* **Testo in esame**:

Narrazioni di drammi silenziosi che il sovrano fragore della storia ufficiale vorrebbe non registrare affatto e che invece la ricerca generosa e metodica di questi studenti riporta in superfice, nei termini di un riconoscimento umano oltre che sociale.
È questa di poter far sentire la propria voce, in tutte le lingue possibili, l’unica giustizia disponibile per chi si ritrova oggi con alle spalle un passato di dolore e davanti solo lo spettro della perdita. Albanesi, algerini, marocchini, curdi, brasiliani e senegalesi, serbi e afgani, italiani non esclusi, ragazzi e ragazze, giovani e meno giovani, portano sulla pelle, chi più chi meno, i segni “multicolori” di una personale “via crucis” le cui tappe hanno nomi diversi ma ben noti: fame, sete, malattia, disoccupazione e miseria, guerra e morte.
Quel che più colpisce, in tale ricostruzione in diretta delle troppo comuni traversie, è la grande resistenza dell’essere umano nei confronti di un destino avverso, che potrebbe sembrare fatto unicamente di strappi e ferite e che invece qualcuno riesce a riscrivere di suo pugno grazie alla potenza del sogno, alla forza del desiderio. Sono esistenze traumatizzate, risucchiate ai margini tumultuosi dello scontro eterno tra la vita e la morte, esistenze che dal negativo scandaloso delle grandi decisioni storiche hanno saputo trarre, a dispetto di tutto, le necessarie risorse per continuare ad amare e a sorridere.
Dalle dirette testimonianze di chi ha sofferto la discriminazione e la separazione, ci sembra quanto mai opportuno soffermarci sulle riflessioni di chi su tali fenomeni, assolutamenti moderni e attuali, sta cercando di impostare da tempo un progetto educativo e didattico finalizzato a costruire un’Europa democratica, multilinguistica e multiculturale. E’ quanto si propone e fa Christiane Perregaux, dell’Università di Ginevra, con l’opera intitolata “Una pedagogia per un’Europa democratica. Prevenire xenofobia, razzismo e antisemitismo” pubblicata dal Consiglio d’Europa ed edita in Italia dalle Edizioni “Sapere 2000” di Roma (tel/fax 06.4465363).

* **Dati forniti**:
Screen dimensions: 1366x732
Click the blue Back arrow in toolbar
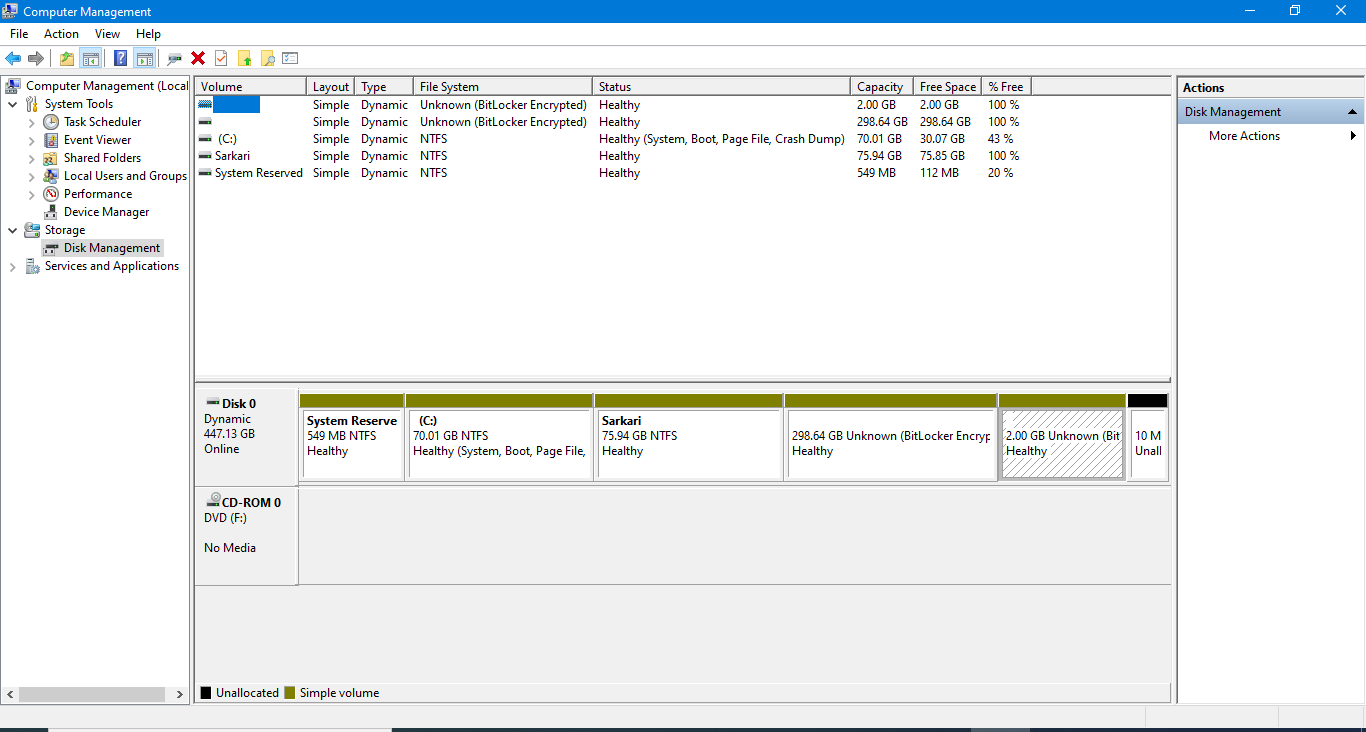(x=13, y=59)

* **Compiti da svolgere**:
A) Traduci in inglese questa frase del testo in esame: «Sono esistenze traumatizzate, risucchiate ai margini tumultuosi dello scontro eterno tra la vita e la morte, esistenze che dal negativo scandaloso delle grandi decisioni storiche hanno saputo trarre, a dispetto di tutto, le necessarie risorse per continuare ad amare e a sorridere».
B) Rispondi in base al testo in esame:
(i) Quali tappe della «via crucis» vengono nominate?
(ii) A quale università appartiene Christiane Perregaux?
(iii) Chi ha pubblicato l'opera di Christiane Perregaux?
C) Prosegui il testo sulle storie di dolore dei migranti e sull'opera di Christiane Perregaux dal punto in cui si interrompe.

* **Risposte ai compiti**:
A) These are traumatized lives, sucked into the tumultuous margins of the eternal clash between life and death, lives that, in spite of everything, have managed to draw from the scandalous negative of the great historical decisions the resources they needed to keep on loving and smiling.

B)
(i) Fame, sete, malattia, disoccupazione e miseria, guerra e morte.
(ii) All'Università di Ginevra.
(iii) Il Consiglio d'Europa; in Italia è edita dalle Edizioni «Sapere 2000» di Roma.

C)
Si tratta di un vero manuale scolastico per impostare unità didattiche interdisciplinari su temi essenziali quali solidarietà e democrazia, uguaglianza e diversità, pluralità e tolleranza, con l’obiettivo di informare storicamente, culturalmente e antropologicamente su problematiche controverse e conflittuali quali quelle di razzismo, xenofobia e antisemitismo.
Anche qui non mancano le voci dirette e le storie personali di alcune “vittime”, a fare da supporto a un lessico ragionato di pseudo-concetti, obsoleti ma, purtroppo, non ancora debellati (cfr. per tutti l’attività interdisciplinare sulla “classificazione delle razze umane”), che hanno giustificato nei secoli passati eccidi e schiavitù di massa e che oggi si tenta di accreditare presso l’opinione pubblica attraverso forme più o meno legalizzate di discriminazione, intolleranza e separazione.
Il carattere peculiare del lavoro è proprio nella sua impostazione di interconnessione documentaria dei fatti e di integrazione didattica delle conoscenze che dall’analisi dei vecchi testi di biologia ottocentesca, in cui si gettavano le basi di una scienza al servizio dell’uomo bianco, ci porta fino alle problematiche interne ai moderni condomini multietnici delle immense periferie delle metropoli europee.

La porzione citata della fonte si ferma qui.